What is Web Scraping and How to Stop It

Web scraping, or content scraping, is the practice of using automated bots and web crawlers to extract content or data from third-party websites. The scraper can then replicate this data on another website or application.

Web scraping can be a confusing issue from a security perspective as it is a wide-spread practice in many digital businesses and has legitimate uses. Online businesses might scrape websites for such things as search engines, delivering price comparisons to consumers, and aggregating news or weather content.

In other cases however, unscrupulous businesses will use bots to create competitive disadvantages by scraping pricing data from competitor’s sites to undercut them or harvesting and duplicating marketing content from competitive sites for SEO purposes.

In the most malicious scenarios, cybercriminals deploy bots to scrape user data and resell it or use it for a broader attack. In April and July of 2021, LinkedIn fell victim when data from over one billion user accounts was scraped and offered for sale on the dark web.
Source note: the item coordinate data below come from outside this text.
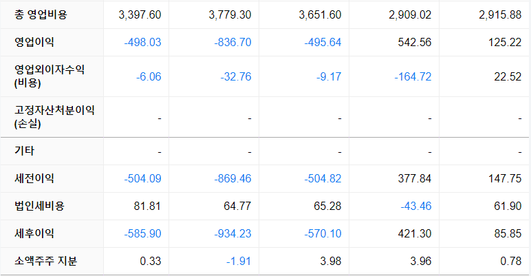This screenshot has width=531, height=276.
Task: Click the -164.72 non-operating interest value
Action: (413, 76)
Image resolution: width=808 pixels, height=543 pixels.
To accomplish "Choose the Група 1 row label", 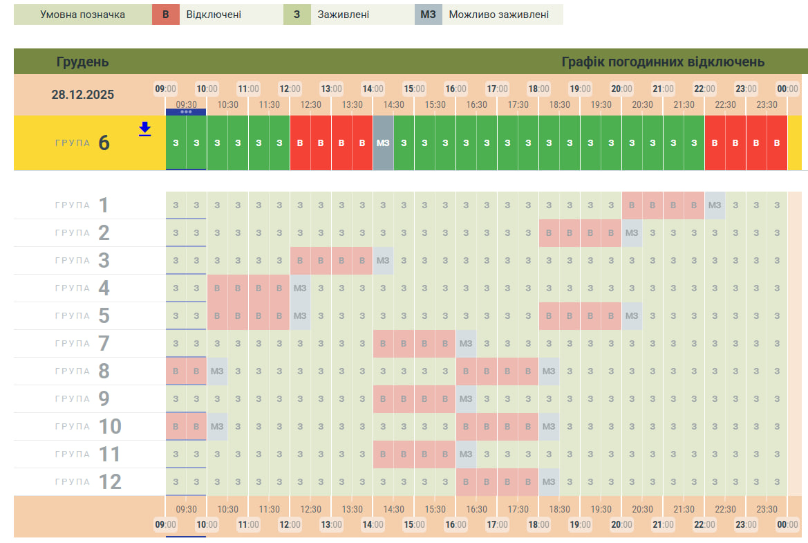I will (83, 205).

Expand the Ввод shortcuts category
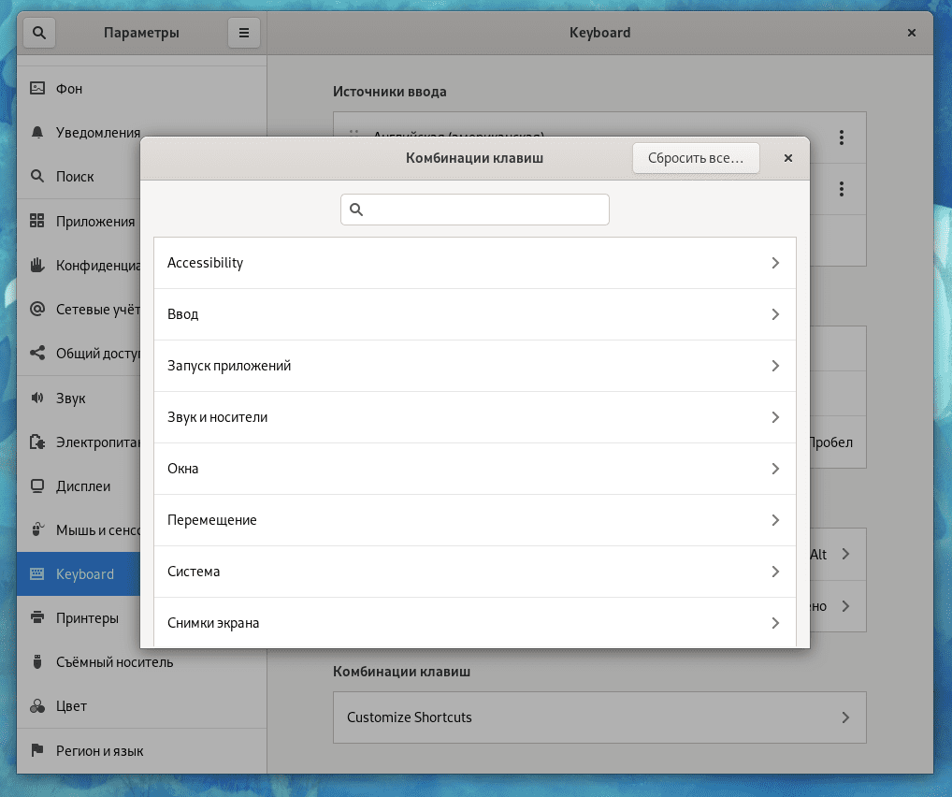click(x=474, y=314)
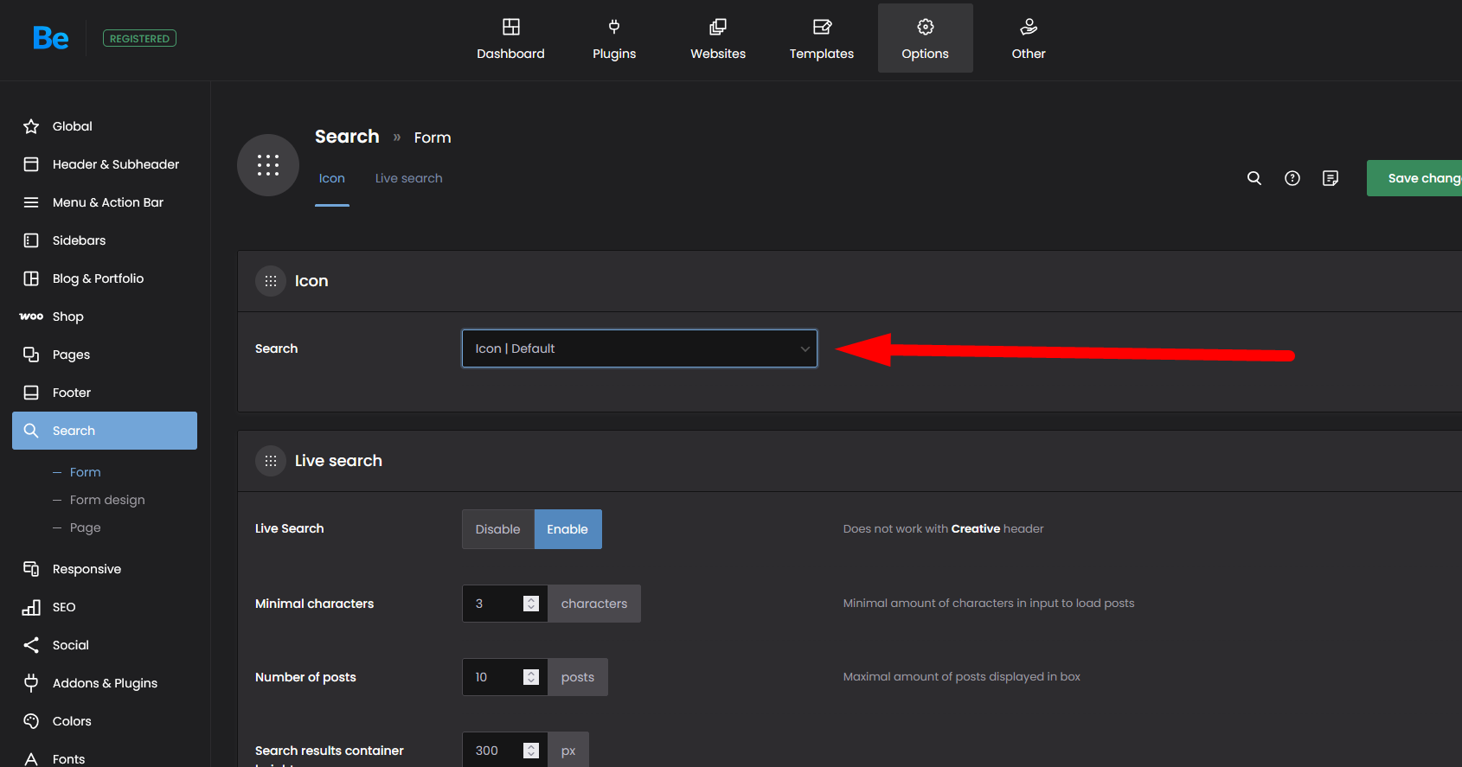Viewport: 1462px width, 767px height.
Task: Open Form design sub-item
Action: [107, 500]
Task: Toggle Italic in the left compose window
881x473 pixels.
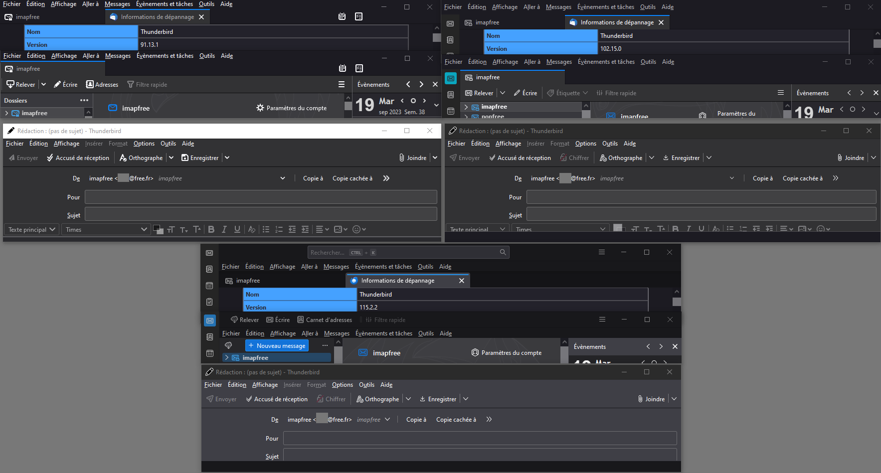Action: tap(224, 229)
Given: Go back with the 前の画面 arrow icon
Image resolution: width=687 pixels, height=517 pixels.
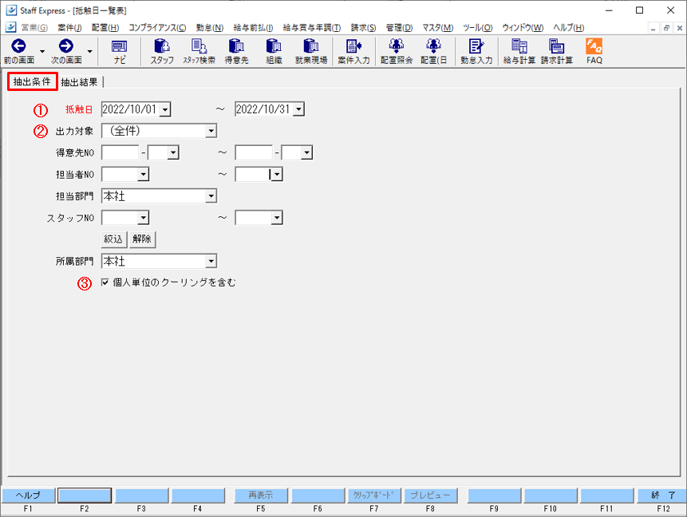Looking at the screenshot, I should coord(19,51).
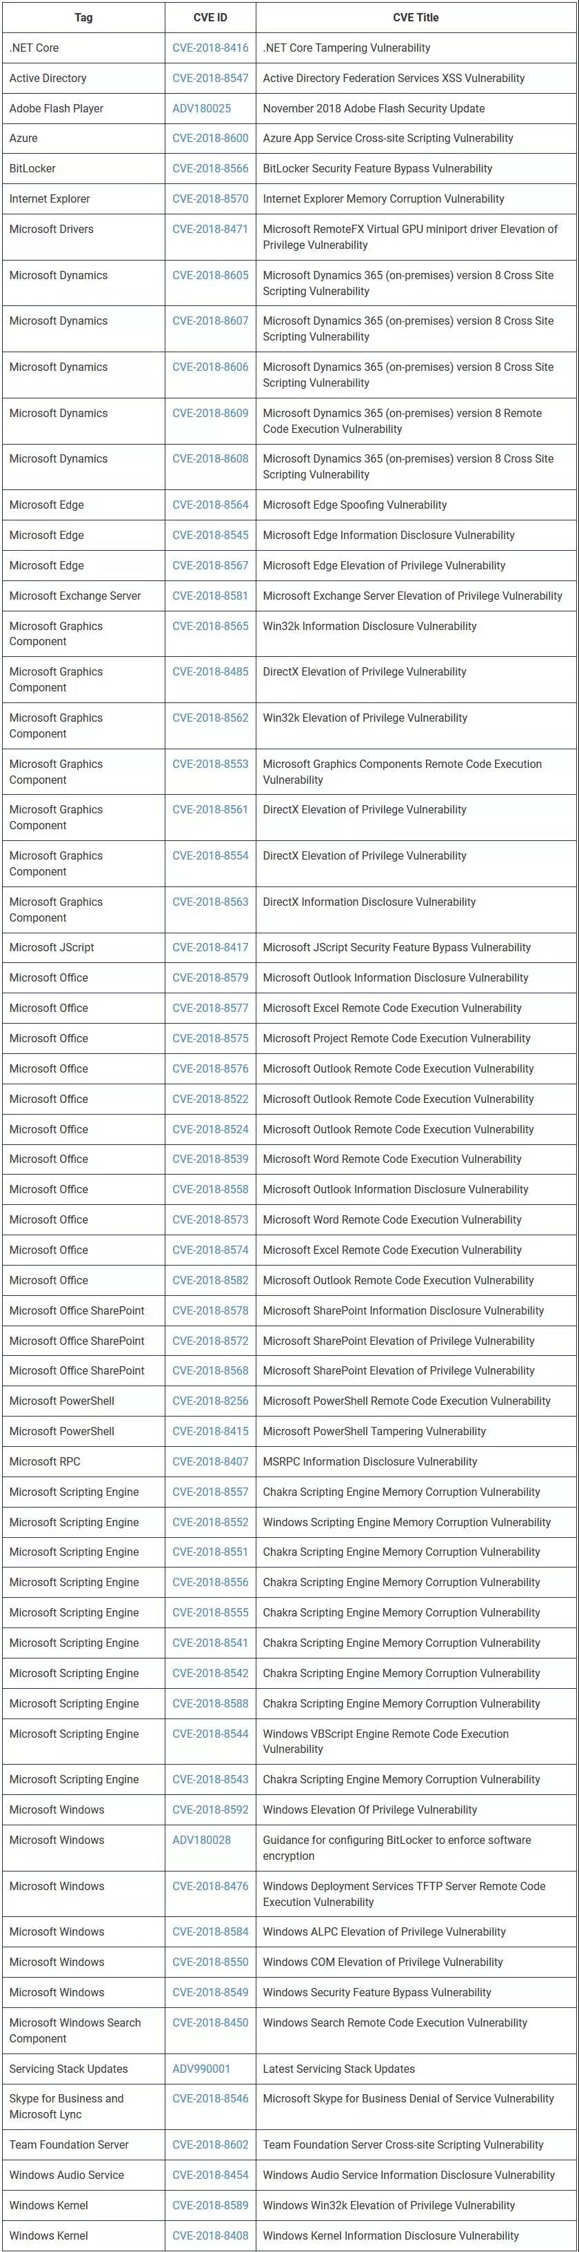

In May of 2021, Business Insider reported that Facebook had been similarly targeted: scrapers gained information on over 500 million users. In addition to reselling for a quick profit, attackers scrape a site to identify employee names and deduce username and email formats to launch targeted phishing and account takeover (ATO) attacks.

Web scraping attacks can be very broad, copying an entire site to see if there is any data which can be exploited, or very targeted, seeking specific data on specific pages. Regardless, every attack starts with a plan.

The attacker may begin by deploying web crawlers or spiders to map a targeted site; identifying URLs, page metadata and identifying access gates such as account log-ins and CAPTCHAs on specific pages. With this, the attacker develops a script for the scraper bots to follow. It tells the scrapers which URLs to go to and what to do on the page. The attacker may also create fake user accounts to register bots as legitimate users on the website and enable them to access paid content.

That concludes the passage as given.